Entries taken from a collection
········

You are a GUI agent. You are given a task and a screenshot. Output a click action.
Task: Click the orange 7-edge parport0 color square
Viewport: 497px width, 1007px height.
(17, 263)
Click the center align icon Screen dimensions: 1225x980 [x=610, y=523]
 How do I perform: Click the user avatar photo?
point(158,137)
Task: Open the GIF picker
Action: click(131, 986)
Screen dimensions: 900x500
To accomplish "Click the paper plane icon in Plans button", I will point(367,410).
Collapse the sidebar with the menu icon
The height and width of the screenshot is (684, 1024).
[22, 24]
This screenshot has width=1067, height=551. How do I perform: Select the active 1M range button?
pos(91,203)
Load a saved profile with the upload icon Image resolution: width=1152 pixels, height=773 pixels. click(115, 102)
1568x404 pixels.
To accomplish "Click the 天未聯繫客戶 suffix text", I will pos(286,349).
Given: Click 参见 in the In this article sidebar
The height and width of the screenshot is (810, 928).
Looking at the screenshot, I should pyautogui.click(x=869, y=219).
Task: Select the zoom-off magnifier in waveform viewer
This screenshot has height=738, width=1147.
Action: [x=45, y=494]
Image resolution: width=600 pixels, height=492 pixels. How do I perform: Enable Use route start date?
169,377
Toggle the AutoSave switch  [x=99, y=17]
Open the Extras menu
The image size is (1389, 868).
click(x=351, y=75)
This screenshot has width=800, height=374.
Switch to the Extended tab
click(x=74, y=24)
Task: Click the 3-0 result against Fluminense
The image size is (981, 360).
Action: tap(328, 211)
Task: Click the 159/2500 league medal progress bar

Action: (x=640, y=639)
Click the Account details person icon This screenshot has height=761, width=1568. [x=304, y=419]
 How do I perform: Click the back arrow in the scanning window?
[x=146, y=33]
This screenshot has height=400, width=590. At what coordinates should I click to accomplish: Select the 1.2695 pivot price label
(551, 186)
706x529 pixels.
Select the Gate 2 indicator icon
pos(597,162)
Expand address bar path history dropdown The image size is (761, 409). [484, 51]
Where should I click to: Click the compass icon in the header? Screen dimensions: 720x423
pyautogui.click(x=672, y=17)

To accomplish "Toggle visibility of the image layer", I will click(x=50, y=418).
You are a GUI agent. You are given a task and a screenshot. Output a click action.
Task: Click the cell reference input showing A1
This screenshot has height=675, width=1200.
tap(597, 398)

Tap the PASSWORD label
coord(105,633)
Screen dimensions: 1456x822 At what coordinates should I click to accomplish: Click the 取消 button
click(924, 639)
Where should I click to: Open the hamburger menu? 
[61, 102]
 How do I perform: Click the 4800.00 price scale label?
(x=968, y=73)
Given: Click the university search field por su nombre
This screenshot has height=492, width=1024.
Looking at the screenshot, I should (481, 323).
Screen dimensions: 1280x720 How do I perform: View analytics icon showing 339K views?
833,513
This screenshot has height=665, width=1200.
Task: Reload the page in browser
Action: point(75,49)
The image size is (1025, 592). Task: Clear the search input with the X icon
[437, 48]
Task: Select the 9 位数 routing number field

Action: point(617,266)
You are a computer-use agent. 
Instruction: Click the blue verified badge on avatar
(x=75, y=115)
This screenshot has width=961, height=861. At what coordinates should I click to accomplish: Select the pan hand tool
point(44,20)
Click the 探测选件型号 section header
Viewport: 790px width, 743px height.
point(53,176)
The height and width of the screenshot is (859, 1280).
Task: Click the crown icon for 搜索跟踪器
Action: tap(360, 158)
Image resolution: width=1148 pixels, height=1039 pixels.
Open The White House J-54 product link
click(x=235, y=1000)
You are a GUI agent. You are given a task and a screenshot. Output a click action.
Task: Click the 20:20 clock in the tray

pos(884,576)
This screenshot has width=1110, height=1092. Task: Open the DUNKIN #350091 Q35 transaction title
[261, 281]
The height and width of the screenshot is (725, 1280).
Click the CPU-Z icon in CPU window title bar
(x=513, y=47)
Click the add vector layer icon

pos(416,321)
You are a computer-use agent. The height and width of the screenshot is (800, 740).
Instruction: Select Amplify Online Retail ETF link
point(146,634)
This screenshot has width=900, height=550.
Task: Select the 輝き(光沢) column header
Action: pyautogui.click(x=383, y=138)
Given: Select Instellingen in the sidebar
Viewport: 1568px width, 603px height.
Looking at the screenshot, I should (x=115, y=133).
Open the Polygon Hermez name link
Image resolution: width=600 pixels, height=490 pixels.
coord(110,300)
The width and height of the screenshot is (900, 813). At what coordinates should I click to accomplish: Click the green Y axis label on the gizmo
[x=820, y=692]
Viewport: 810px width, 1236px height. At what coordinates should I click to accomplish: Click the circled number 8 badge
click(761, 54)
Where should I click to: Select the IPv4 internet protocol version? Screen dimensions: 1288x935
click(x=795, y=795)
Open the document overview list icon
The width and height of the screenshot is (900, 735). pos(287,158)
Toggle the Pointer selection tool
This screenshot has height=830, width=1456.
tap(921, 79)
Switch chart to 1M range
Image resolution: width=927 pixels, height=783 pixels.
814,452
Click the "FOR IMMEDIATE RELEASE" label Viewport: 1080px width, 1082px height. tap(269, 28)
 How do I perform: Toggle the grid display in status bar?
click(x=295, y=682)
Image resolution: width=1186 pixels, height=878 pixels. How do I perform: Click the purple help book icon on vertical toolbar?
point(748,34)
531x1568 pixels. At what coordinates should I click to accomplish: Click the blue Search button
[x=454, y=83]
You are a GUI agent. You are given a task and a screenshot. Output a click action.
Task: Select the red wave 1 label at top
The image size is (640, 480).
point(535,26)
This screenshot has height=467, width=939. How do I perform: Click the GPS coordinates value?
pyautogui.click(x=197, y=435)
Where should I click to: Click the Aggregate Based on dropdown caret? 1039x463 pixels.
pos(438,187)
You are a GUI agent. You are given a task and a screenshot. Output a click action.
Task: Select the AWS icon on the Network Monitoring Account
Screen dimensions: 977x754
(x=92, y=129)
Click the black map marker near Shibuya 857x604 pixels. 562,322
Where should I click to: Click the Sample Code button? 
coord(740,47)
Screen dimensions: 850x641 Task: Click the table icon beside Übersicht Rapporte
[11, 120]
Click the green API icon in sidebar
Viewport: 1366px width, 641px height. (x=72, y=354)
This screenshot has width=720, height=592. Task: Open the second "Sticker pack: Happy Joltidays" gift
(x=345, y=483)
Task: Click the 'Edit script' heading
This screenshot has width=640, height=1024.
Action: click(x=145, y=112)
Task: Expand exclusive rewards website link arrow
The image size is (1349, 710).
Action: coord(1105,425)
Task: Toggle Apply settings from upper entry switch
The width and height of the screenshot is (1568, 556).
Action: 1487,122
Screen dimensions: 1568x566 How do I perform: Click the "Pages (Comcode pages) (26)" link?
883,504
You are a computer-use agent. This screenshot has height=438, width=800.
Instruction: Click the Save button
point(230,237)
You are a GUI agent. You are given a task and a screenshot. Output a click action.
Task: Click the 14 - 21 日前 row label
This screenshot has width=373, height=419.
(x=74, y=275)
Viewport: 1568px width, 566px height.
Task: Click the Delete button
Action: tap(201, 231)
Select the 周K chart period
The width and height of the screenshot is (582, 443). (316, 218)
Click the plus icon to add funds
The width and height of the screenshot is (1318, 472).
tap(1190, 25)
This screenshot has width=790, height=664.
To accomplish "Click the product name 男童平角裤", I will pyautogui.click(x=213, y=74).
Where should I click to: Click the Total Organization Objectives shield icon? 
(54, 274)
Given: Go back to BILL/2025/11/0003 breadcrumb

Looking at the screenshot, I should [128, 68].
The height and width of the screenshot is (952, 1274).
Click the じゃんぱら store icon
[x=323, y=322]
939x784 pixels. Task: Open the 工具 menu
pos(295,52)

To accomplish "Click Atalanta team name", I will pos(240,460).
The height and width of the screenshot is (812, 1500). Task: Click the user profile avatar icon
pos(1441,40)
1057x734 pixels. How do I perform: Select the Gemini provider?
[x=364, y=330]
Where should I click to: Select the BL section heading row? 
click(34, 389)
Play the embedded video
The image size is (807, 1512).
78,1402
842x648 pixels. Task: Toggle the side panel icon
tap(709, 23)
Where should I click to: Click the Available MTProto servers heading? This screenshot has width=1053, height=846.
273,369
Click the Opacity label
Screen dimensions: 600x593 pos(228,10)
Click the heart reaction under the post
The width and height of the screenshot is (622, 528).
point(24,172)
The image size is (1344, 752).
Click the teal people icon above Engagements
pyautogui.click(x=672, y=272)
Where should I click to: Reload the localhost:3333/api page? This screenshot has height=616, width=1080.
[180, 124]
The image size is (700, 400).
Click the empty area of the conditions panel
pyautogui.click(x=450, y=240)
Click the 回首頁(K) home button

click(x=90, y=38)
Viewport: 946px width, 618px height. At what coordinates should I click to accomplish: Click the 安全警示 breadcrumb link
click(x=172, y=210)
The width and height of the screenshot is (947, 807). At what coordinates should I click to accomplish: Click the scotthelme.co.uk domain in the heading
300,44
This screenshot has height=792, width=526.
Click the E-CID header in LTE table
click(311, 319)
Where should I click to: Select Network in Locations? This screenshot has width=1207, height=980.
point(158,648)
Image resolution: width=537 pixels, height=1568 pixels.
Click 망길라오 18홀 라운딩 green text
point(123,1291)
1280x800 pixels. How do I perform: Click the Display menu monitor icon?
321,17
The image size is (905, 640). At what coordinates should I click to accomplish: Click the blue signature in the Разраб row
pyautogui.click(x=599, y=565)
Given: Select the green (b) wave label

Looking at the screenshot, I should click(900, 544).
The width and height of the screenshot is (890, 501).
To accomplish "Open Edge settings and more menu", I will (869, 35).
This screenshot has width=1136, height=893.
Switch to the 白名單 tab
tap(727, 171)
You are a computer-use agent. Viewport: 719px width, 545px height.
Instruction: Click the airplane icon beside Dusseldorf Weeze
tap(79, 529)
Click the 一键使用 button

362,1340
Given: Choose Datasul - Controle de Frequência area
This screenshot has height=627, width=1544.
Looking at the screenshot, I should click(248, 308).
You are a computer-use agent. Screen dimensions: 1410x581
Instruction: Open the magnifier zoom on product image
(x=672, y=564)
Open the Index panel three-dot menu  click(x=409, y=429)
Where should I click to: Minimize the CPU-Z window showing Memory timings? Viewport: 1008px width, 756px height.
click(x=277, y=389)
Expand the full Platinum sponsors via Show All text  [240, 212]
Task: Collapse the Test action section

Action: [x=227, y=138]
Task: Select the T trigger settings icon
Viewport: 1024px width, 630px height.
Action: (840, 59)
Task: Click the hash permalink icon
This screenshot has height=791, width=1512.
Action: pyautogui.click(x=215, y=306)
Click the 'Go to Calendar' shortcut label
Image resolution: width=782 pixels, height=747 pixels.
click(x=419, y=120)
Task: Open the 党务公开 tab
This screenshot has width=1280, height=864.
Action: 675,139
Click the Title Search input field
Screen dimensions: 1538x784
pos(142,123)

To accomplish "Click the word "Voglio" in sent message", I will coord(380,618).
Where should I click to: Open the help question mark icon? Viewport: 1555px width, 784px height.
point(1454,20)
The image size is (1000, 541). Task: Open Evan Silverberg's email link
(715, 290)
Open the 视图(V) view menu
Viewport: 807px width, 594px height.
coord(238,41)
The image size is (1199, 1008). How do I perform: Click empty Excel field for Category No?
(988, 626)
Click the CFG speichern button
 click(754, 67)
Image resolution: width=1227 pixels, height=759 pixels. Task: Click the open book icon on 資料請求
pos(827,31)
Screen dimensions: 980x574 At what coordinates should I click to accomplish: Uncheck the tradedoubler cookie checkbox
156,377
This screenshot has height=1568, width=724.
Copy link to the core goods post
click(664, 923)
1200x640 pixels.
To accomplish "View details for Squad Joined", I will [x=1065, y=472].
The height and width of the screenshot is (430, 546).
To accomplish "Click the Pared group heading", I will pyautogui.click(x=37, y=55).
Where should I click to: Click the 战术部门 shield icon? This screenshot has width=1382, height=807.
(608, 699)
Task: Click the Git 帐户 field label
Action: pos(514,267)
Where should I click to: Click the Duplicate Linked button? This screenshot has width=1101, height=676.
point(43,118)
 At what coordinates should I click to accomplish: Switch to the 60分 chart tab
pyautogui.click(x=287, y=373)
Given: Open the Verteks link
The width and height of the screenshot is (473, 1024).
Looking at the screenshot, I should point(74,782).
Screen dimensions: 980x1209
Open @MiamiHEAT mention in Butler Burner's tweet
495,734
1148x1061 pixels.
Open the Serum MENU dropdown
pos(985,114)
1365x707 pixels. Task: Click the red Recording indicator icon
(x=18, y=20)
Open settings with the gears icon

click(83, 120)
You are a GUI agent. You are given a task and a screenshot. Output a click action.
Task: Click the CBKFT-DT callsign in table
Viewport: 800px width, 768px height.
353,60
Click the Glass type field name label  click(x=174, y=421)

········

THE PROBLEM: From the entries, report each line that includes the word "details".

EXPECTED OUTPUT:
Click the Account details person icon This screenshot has height=761, width=1568. [x=304, y=419]
To accomplish "View details for Squad Joined", I will [x=1065, y=472].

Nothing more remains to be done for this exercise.